Goals:
[1] Write out the stretch of the article on fashion and gender stereotypes below from "Photographed by Luke" through "comments were male.", word for word.
[2] Resume the article on fashion and gender stereotypes below, starting after its final sentence.

Selected extract:
— Start —

Discussing gender stereotypes and vulnerability in the fashion industry, we explore new and well-known designers who are changing the game and breaking boundaries.
“The only reason I’m in fashion is to destroy the word conformity.” A twelve-word quote that has always stuck by me and a variety of other fashion followers by the late Dame Vivienne Westwood, who challenged and broke free from societal expectations and gender stereotypes. I always say how those in the creative industry were born different; an eye that looks beyond perfectionist imagery or the more socially used word, flaws. Many believe fashion designers such as Westwood have set the scene for the new generation of fashion, accepting diversity, identity, self-expression and tenderness.
We saw the latest Diesel exhibition in early August celebrating part of the 2024 Diesel X Tom Of Finland Foundation collaboration, an organization that promotes erotic gay art. The exhibit featured a Pride capsule collection that supports the LGBTQIA+ community, with a range of clothing such as Diesels classic denim, t-shirts and intimates. The brand celebrated on their website by writing, “Diesel is proud to partner with Tom of Finland Foundation on their third annual Pride collaboration, coinciding with the Foundation’s 40th anniversary.” The point of the collection is to bring attention to viewers of human nature, our bodies, freedom and sexuality.
Photographed by Luke Abby and styled by @mal.co.lm on Instagram, the shot below features model Venom Stacy who wears a printed black and white tank top, baggy denim and printed underwear, with self-expression and sexuality as the accessory. The model embraces the clothing by showing vulnerability and freedom. As much as there was positive feedback from this shoot, there were negative and even homophobic slander under these images, with followers going as far to say that this was enough for them to unfollow, or how disgusting the imagery was when it was simply a masculine figure embracing his sexuality and nature within material – you’ve guessed it, the majority of these comments were male.

— End —

Entries:
— Start —

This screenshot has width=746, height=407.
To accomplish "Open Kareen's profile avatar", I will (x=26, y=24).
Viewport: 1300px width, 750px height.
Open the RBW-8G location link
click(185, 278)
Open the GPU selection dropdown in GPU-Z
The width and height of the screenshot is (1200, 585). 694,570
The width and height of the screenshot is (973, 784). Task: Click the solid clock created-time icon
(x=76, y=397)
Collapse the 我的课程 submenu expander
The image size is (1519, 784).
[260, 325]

— End —

Results for the exercise:
[1]
Photographed by Luke Abby and styled by @mal.co.lm on Instagram, the shot below features model Venom Stacy who wears a printed black and white tank top, baggy denim and printed underwear, with self-expression and sexuality as the accessory. The model embraces the clothing by showing vulnerability and freedom. As much as there was positive feedback from this shoot, there were negative and even homophobic slander under these images, with followers going as far to say that this was enough for them to unfollow, or how disgusting the imagery was when it was simply a masculine figure embracing his sexuality and nature within material – you’ve guessed it, the majority of these comments were male.

[2]
The photograph that got the most hate was the model wearing a Diesel red sock on his genitals. Although the model was not completely naked, in fact Stacy was wearing a t-shirt and matching red socks, this was enough for people to disassociate themselves with the well-known designer brand.
What is interesting is that Diesel and countless other designer brands such as Jean Paul Gaultier and their Tattoo collection have seamlessly created collections embracing a woman’s body featuring intimate areas on printed clothing, or the model themselves being half naked. We even saw this live recently in the Berlin Spring 2025 Namilia Runway show, with feminine framed models walking down the runway embracing their human nature. Some would say how contradicting this is, and ask the question of why women are more accepted in the fashion industry projecting their true selves and men are not able to as it’s deemed as a violation, and this is where breaking the word conformity lies.
For many of the population, showing skin, vulnerability and feeling freedom in our bodies is seen as a feminine feeling and emotion, as women carry the stereotype of being emotional and maternal beings, which would explain why society cannot accept masculine figures and identifying males in a feminine expression, or even clothing. For some, it is a religious belief, or even just an opinion on the way life should be, but men are still labeled as dominant to a woman, following the stereotype of being “manly” and the ones to look after the woman, therefore showing any sign of vulnerability and emotion is feminine and looked down upon. The argument lies on discovering and investigating where the problem and issue really lies from. Is it these social media comments and hate from male to male that is destroying the progress that identifying men have come so far along for?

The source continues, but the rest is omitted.